**Source extract**
This is when storytellers use a dirty little trick called deus ex machina. This fancy-sounding phrase is used to describe contrived or impossible resolutions in storytelling.

In the first problem mentioned above, the hero might be saved by the wolves dropping dead of simultaneous heart attacks. The second problem can be solved by an angel catching the hero in midair, and the third by the hero’s opponent abruptly putting down his sword and becoming a pacifist.

These solutions are ridiculously improbable, and that’s the point: deus ex machinas (or dei ex machinis if you want to be really fancy) are not believable. They are jarring reminders that fiction is completely made-up.

The phrase deus ex machina is Greek for god from the machine. In ancient Greek theater, actors representing gods entered the stage using literal machines, such as platforms that raised them up through trapdoors or lifts that lowered them down from above. These “gods from machines” represented divine beings capable of doing anything. Was the hero stuck in a problem with no solution? Presto! Here came a god to solve his problem miraculously!

Deus Ex Machina

Fear me, mortals! Be awed by my divine splendor! Pretend not to notice the crane!

Thanks to this theatrical convention, deus ex machina has entered the vocabularies of writers everywhere.

One of the most infamous deus ex machinas in recent history is the convenient arrival of giant eagles to save the heroes at the last possible moment in The Lord of the Rings. In The Adventures of Tintin, the hero is frequently saved by lucky coincidences such as landmines turning out to be duds when he drives over them. Charles Dickens, bless him, used deus ex machinas all the time to give his characters happy endings.

**Extracted material**
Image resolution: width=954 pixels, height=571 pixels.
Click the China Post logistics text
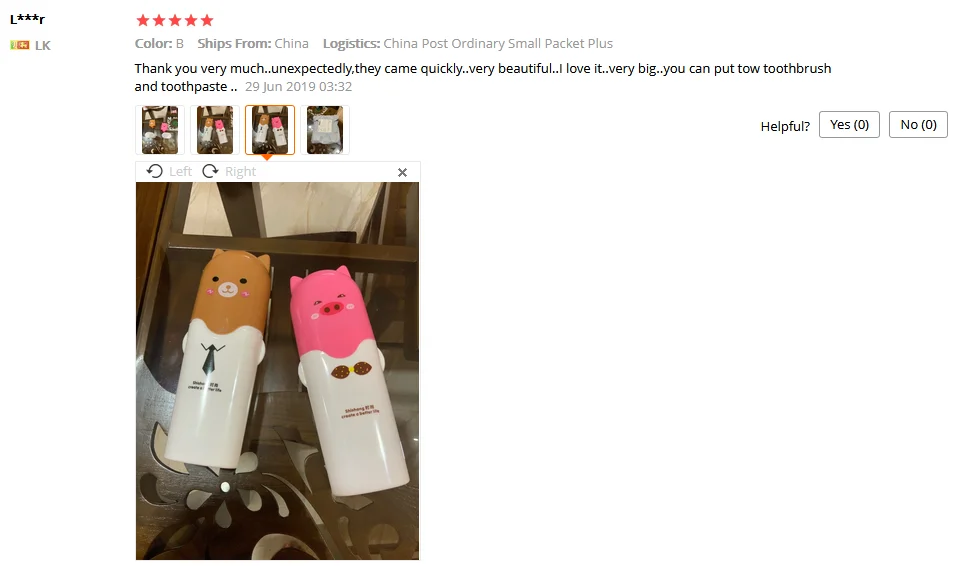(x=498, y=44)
* * *
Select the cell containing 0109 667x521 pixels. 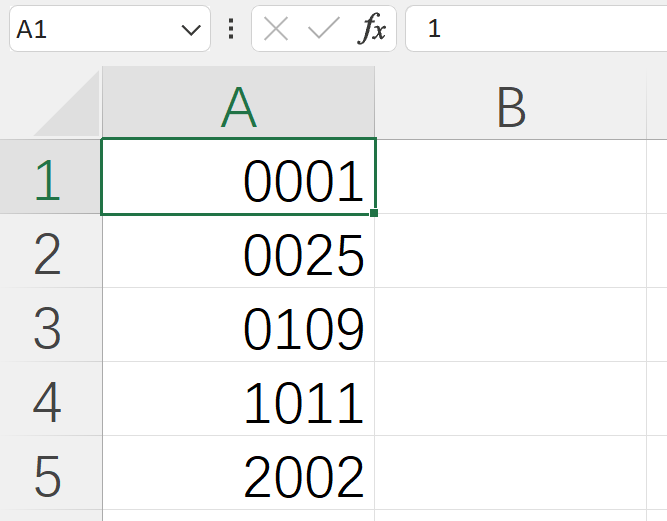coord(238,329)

**Task description**
Copy the passage on deus ex machina word for word, from "The phrase deus ex" to "his problem miraculously!".

**Answer below**
The phrase deus ex machina is Greek for god from the machine. In ancient Greek theater, actors representing gods entered the stage using literal machines, such as platforms that raised them up through trapdoors or lifts that lowered them down from above. These “gods from machines” represented divine beings capable of doing anything. Was the hero stuck in a problem with no solution? Presto! Here came a god to solve his problem miraculously!